▶ [SET PROBLEM]: Copy the entries word for word, starting at the line that contains "You are a GUI" and ending after the final entry. Leave out the pictures.
>> START
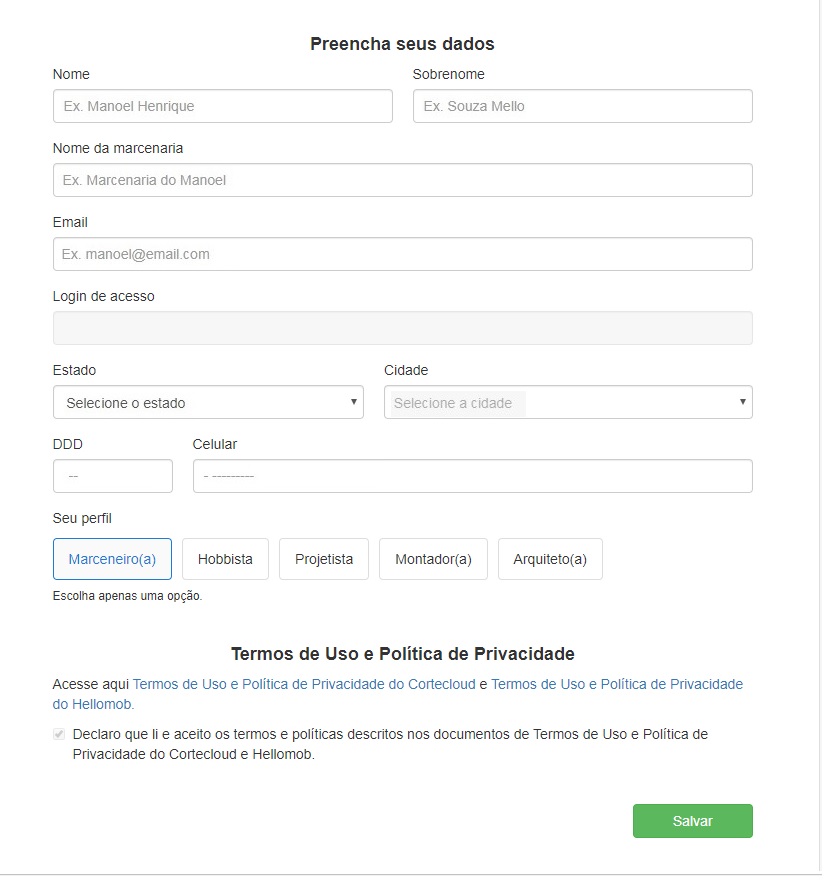
Task: Expand the Cidade dropdown
Action: coord(567,403)
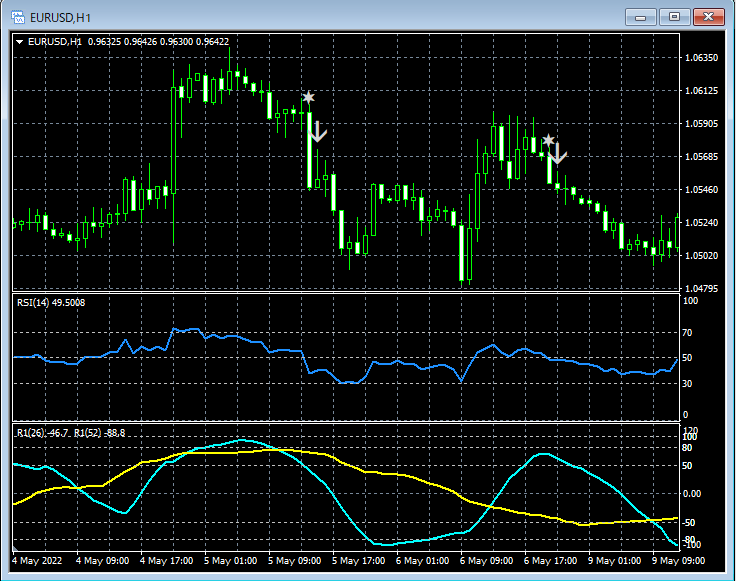Maximize the EURUSD,H1 chart window
Viewport: 737px width, 581px height.
click(675, 16)
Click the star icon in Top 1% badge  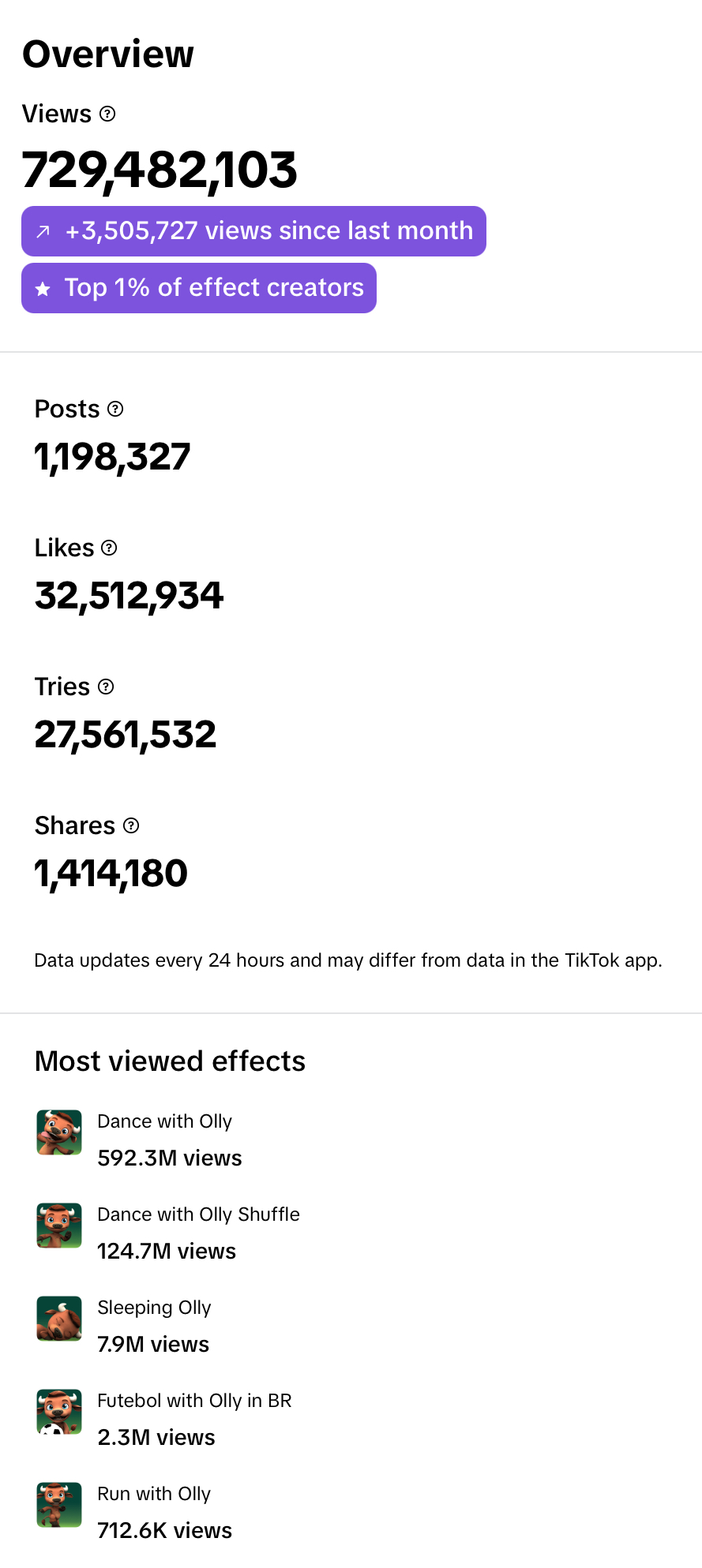pyautogui.click(x=43, y=289)
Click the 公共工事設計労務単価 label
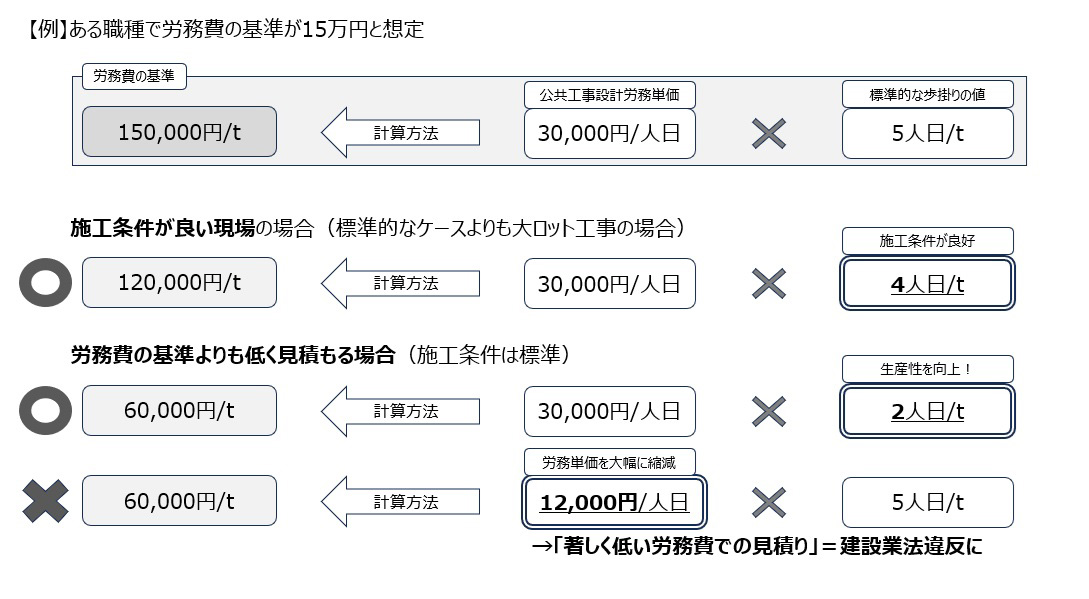Image resolution: width=1089 pixels, height=599 pixels. click(x=609, y=95)
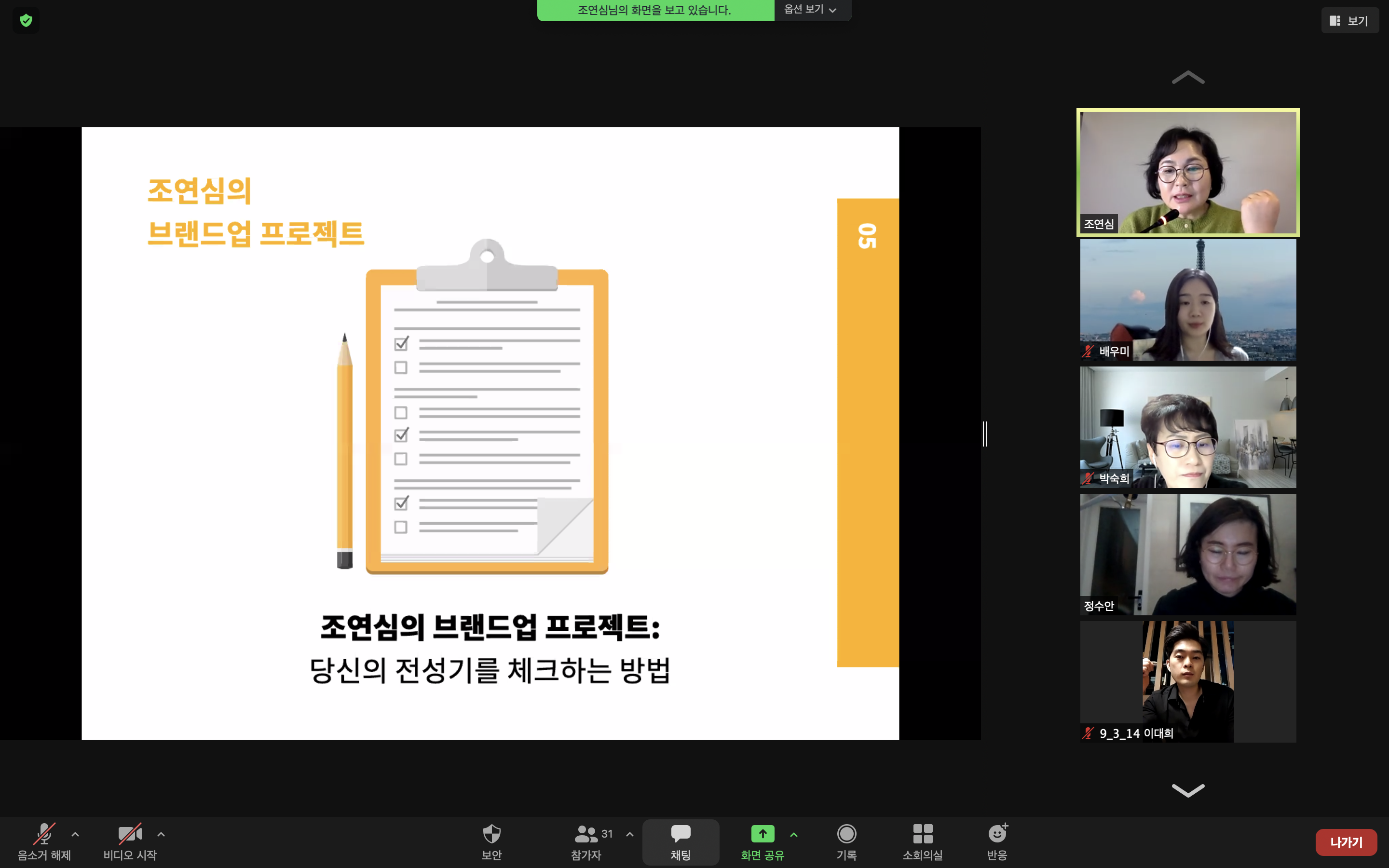Click the red 나가기 leave button

tap(1346, 842)
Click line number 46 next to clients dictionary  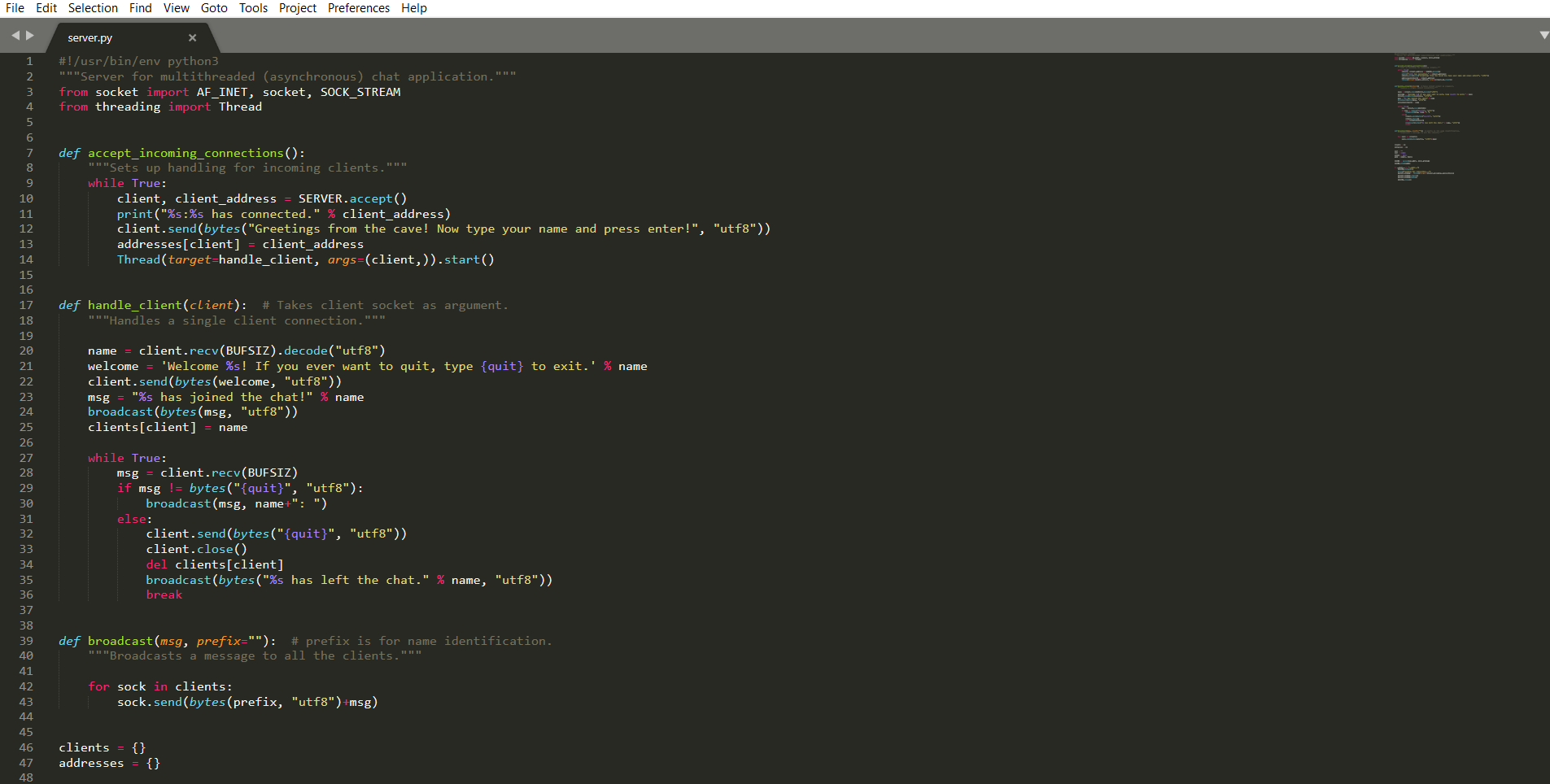pos(26,747)
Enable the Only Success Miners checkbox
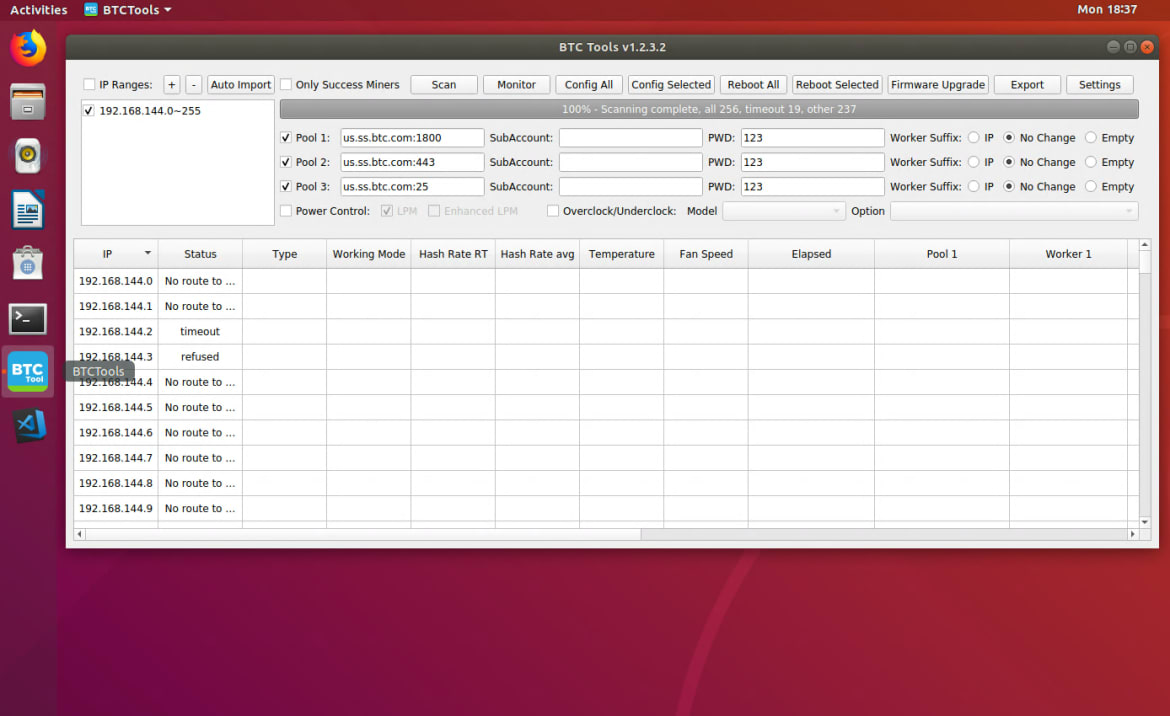 pos(287,84)
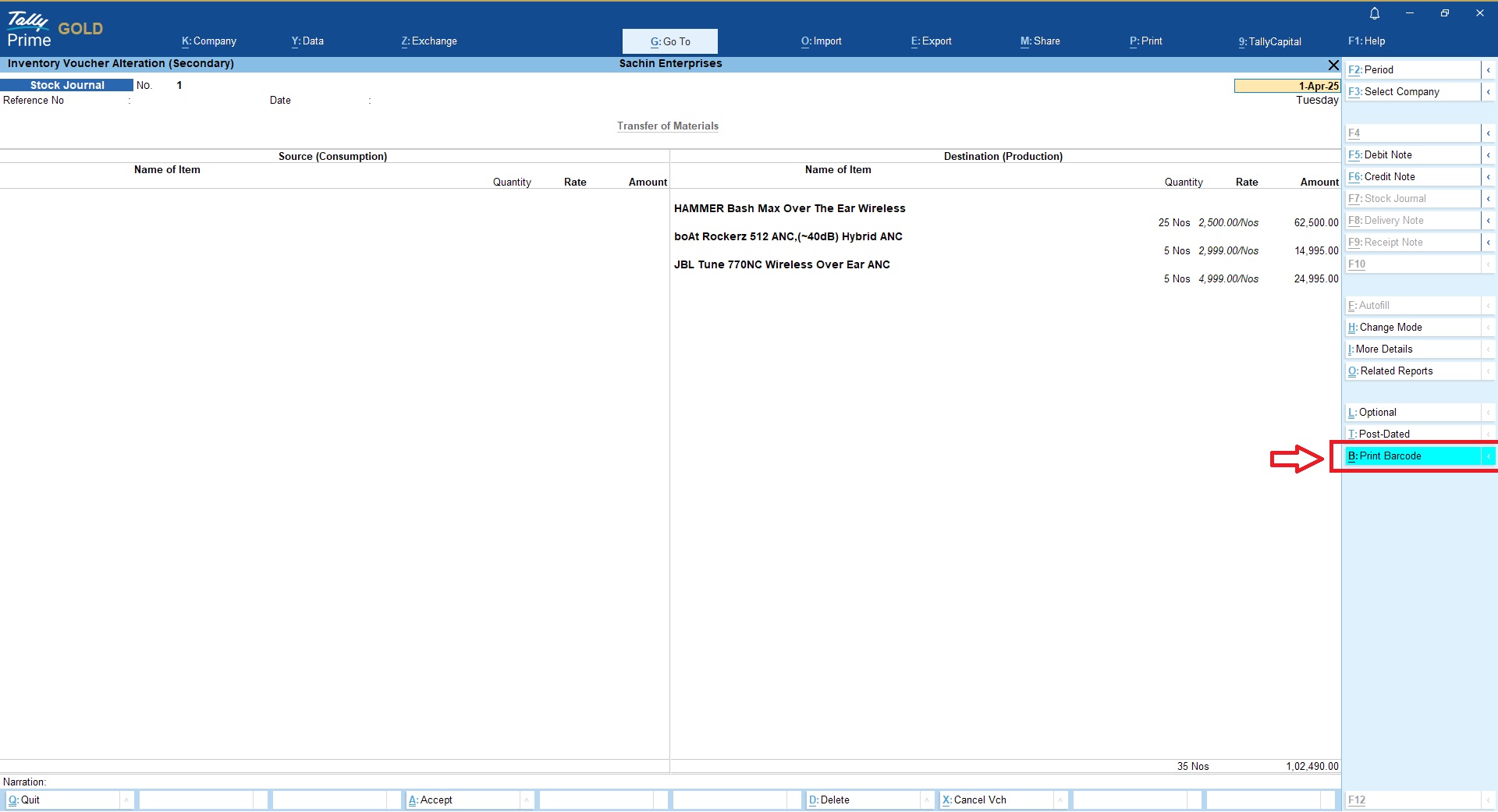1498x812 pixels.
Task: Click the Tally Prime Gold logo
Action: tap(55, 30)
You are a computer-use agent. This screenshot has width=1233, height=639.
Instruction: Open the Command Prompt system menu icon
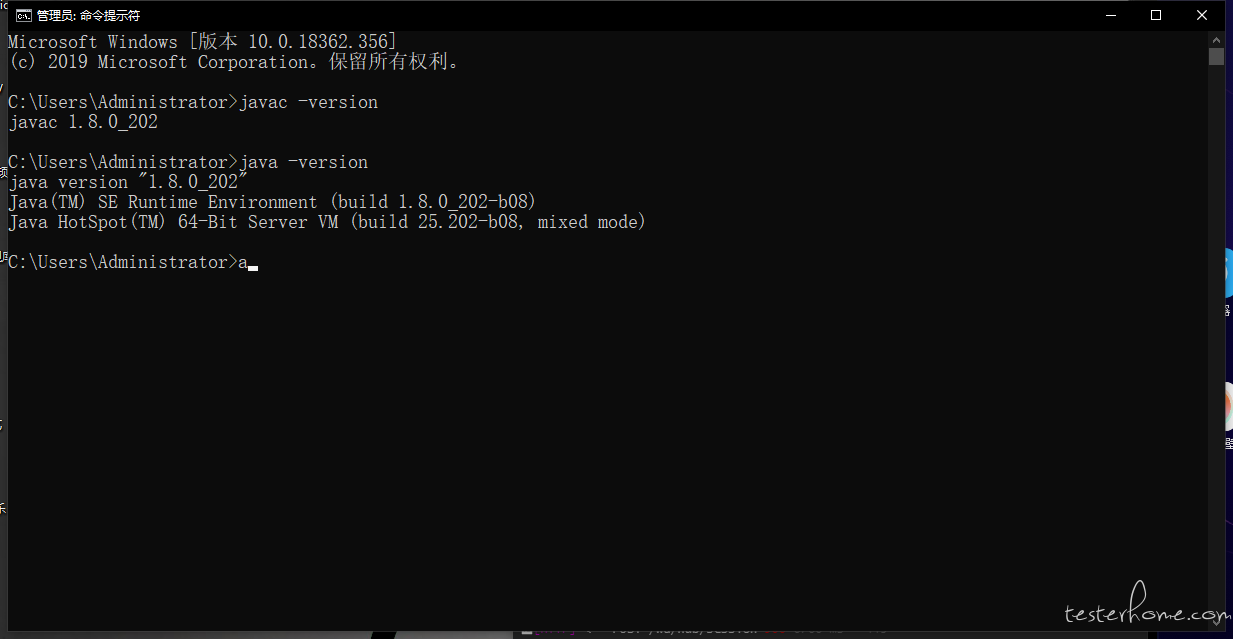click(22, 15)
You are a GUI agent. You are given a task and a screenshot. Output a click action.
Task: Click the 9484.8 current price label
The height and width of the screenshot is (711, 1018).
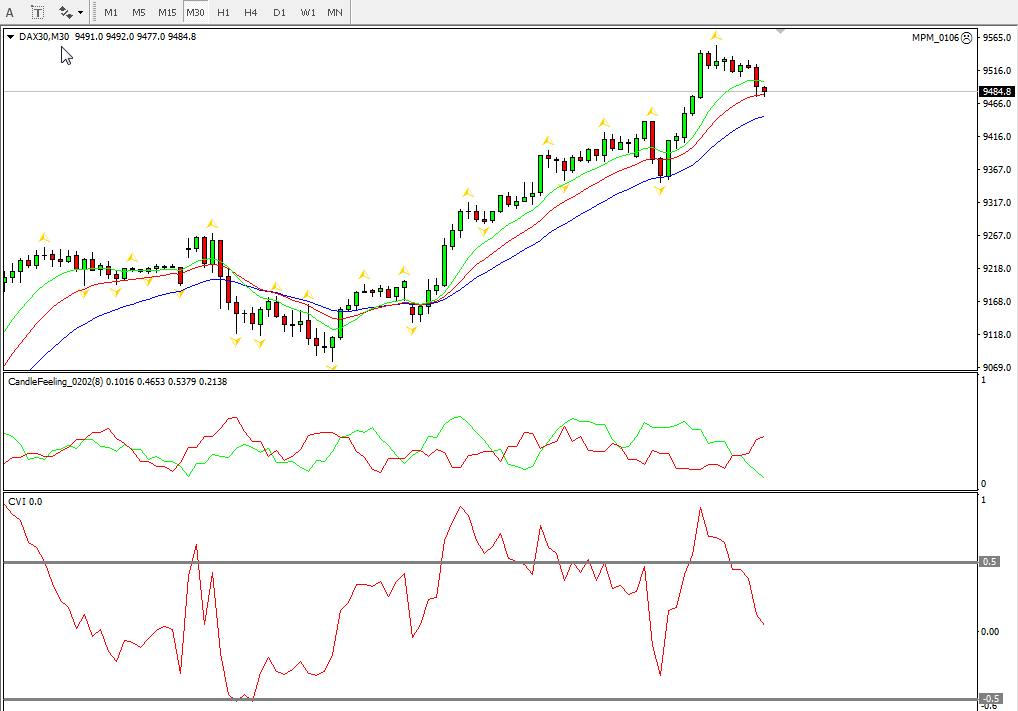tap(997, 91)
>> END
▶ [CORRECT RESPONSE]:
You are a GUI agent. You are given a task and a screenshot. Output a click action.
Task: Click the 9484.8 current price label
The height and width of the screenshot is (711, 1018).
tap(997, 91)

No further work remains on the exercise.